» **Source extract**:
To understand “DOGTOWN—IV,” we must first meet Typhon.
He appears late in Hesiod’s Theogony, a fiery final opponent, son of Earth (Gaia) and Tartarus, “conceived in an act of love” between matter and abyss. Hesiod calls him a “fearful dragon,” a hundred-headed monstrosity whose eyes flash flame, whose tongues flicker, whose voices shift wildly — sometimes intelligible, sometimes bull-roared, lion-lunged, or hissed in storm.
Typhon, in other words, is not a symbol. He is a polyvocal event. An insurgency of sound. A figure of ontological excess.
“And there were voices in all his dreadful heads which uttered every kind of sound unspeakable,” writes Hesiod; “for at one time they made sounds such that the gods understood, but at another, the noise of a bull bellowing in proud, ungovernable fury… and again, at another, he would hiss, so that the high mountains re-echoed.”
(Theogony, trans. Evelyn-White)
Typhon threatens not merely Olympus, but the very idea of divine order. He is chaos not as absence but as pluripotent potential. Fire and breath. Voice and unmaking.
And for Olson — poet of proprioception, initiand of the mushroom — this is the mythic substance most suitable to his altered state.
Let us pause, though, and ask with Olson: Why would Earth love Tartarus?
It’s a strange phrase in Hesiod. “Gaia from her love of Tartarus.” Tartarus is the deepest abyss, a pit beneath all pits. The Greeks imagined it not merely as punishment, but as anti-space — the unbounded, unstatistical underside of being. Olson, ever the etymologist of the unconscious, seizes on this.
In “DOGTOWN—IV,” he writes:
“Our father, who is also in / Tartaros chained in being…”
(Maximus IV, ll. 333–334)
This is Olson’s parody of the Lord’s Prayer. But unlike the Christian God above, Olson’s father is below — the primordial pit, the place before measure, the place of hunger, chaos, and unformed form. Tartarus is a womb. An inversion of heaven. And Typhon, its child, is the convulsed birth of multiplicity.

» **Task prompt**: Continue the essay on Typhon and Olson's "DOGTOWN—IV" from its final sentence. The items after this essay are separate material and have no connection to it.

» **Supplied information**:
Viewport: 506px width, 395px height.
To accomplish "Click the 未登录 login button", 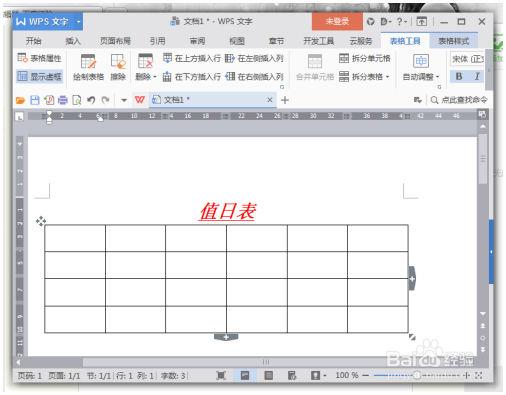I will pos(337,22).
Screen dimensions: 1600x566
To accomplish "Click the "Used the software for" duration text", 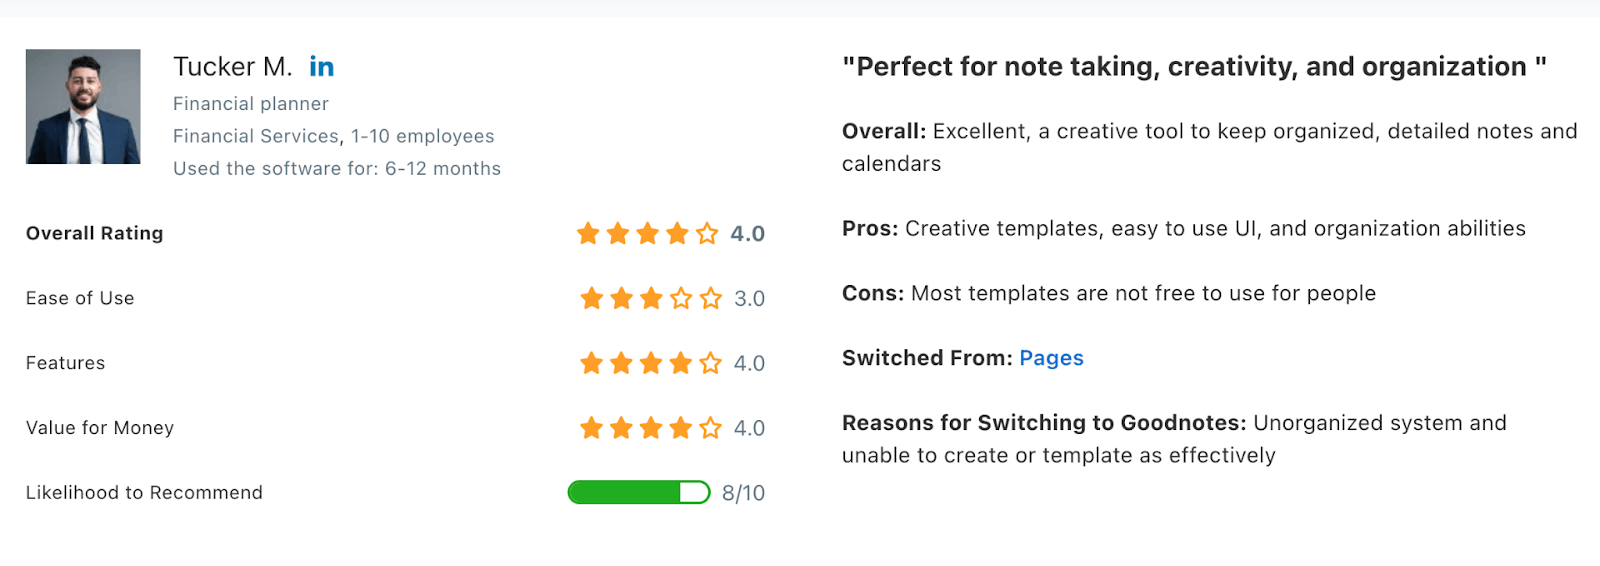I will pos(337,169).
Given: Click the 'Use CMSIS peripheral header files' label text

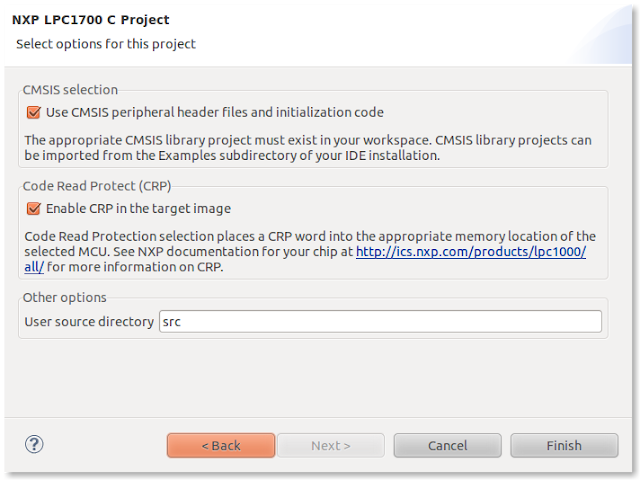Looking at the screenshot, I should [215, 112].
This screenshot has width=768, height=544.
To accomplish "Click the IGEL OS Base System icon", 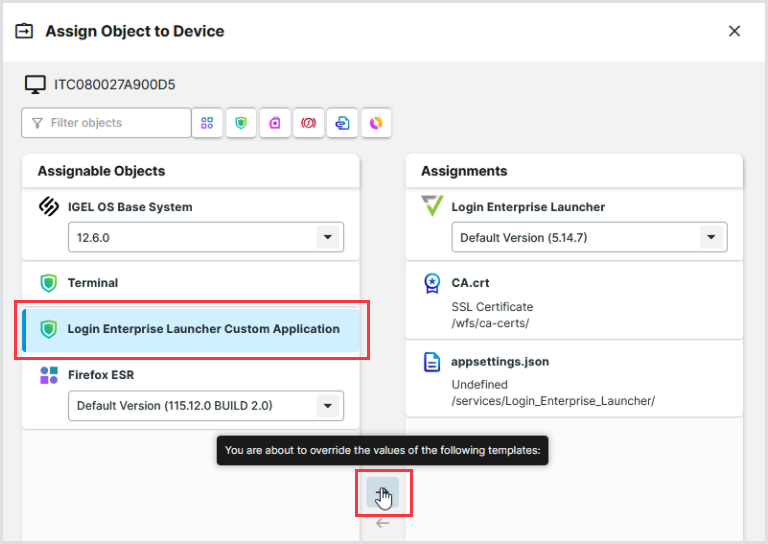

» **Exercise answer**:
What Olson sees — and what most critics miss — is that Typhon is not simply a villain in this cosmology. He is a challenge. A necessary crisis. A daemon of disruption.
Gary Grieve-Carlson, one of Olson’s most careful readers, insists that Olson admired Hesiod for his “will to cohere” — his vision of cosmos arising out of chaos. But I suspect Olson’s attachment to Hesiod is more ambivalent. He sees in Hesiod both the first cosmology and the first repressions: the moment chaos is narrated as a threat, and order enthroned.
So Olson takes Hesiod’s Theogony and folds it — remixes it. He retains the sequence (Chaos, then Earth, then Tartarus, then Love), but recasts the power dynamics. Typhon becomes not the failed usurper but the dark mirror of Maximus himself: the one who would speak many voices, walk many lands, breathe from the bottom up.
And in choosing this myth to send to The Psychedelic Review, Olson makes his wager clear: the psychedelic does not simply uplift — it ungrounds. It returns us to Tartarus. To the chthonic, the unmetabolized, the monstrous within.
This is why Typhon matters now more than ever. He is climate chaos, algorithmic multiplicity, ecstatic polyphony. He is the real beneath the rational. The daemon of the Anthropocene.
And Olson, emerging from Dogtown with psilocybin still in his system, names him.
Not to celebrate him.
Not to slay him.
But to write with him.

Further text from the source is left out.